Over the years, she has explored numerous medications and various medical therapies. Currently, her treatment plan includes a medication available only in brand-name form, which unfortunately comes with a staggering price tag. It’s disheartening that the financial burden of her necessary medications should ever compete with the basic cost of living. With my husband’s insurance featuring a high deductible, meeting that amount each year is an uphill battle. Each month, I approach the pharmacy counter, heart in my throat, as the cashier tallies up our total. Will it be manageable this time? Or will we face the heart-wrenching choice between filling her prescription and paying our other bills?

The uncertainty we navigate isn’t limited to her seizures; it permeates through our health care system, where discounts and rebates that should benefit patients often do not reach us. This is why the proposed bill LD 1053, “Act to Ensure That Rebates from Prescription Drug Manufacturers Are Passed on to Patients at Pharmacies,” represents not just legislation, but a crucial lifeline.

Currently, pharmaceutical manufacturers dispense billions in rebates to pharmacy benefit managers (PBMs) and insurers. While these rebates are meant to lower medication costs, they frequently end up lining the pockets of middlemen, rather than alleviating financial strains for families like ours. The rebate cards we receive from pharmaceutical companies may help cover a portion of our prescription costs, but they do nothing to alleviate the burden of our high deductible. Consequently, while insurance benefits from these rebates, I am still left to navigate the financial aftermath once the rebate card expires.

Despite these rebates, families are still confronted with exorbitant prices at the pharmacy counter. For those of us managing chronic conditions, the struggle to ensure that our loved ones receive the medications and treatments they need should not be a source of stress. It is unacceptable that pharmacy benefit managers profit from my daughter’s health while I bear the financial weight of her medications once the rebate runs out. This double-dipping must cease. The savings should flow to families like ours, reducing our out-of-pocket expenses.

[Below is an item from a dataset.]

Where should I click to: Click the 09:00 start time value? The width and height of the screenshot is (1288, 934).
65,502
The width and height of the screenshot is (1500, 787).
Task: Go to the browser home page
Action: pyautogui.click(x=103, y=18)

Passing this act would mean that the financial relief intended for patients reaches us. It would transform each pharmacy visit from a moment of anxiety over affordability to one of assurance that we can keep our children healthy and safe. This is about fairness, transparency and, most importantly, creating a system that prioritizes people over profits.

To lawmakers considering this vital bill: imagine if it were your child standing at that counter, weighing household expenses against imperative medications. This legislation transcends mere economics — it embodies a moral imperative. It’s about ensuring that the relief offered by pharmaceutical companies truly reaches the families who need it most.

The current system is failing us, but we have the chance to rectify it. Let’s commit to making sure that rebates fulfill their intended purpose — supporting patients, not enriching corporate profits. The health and well-being of our children depend on it.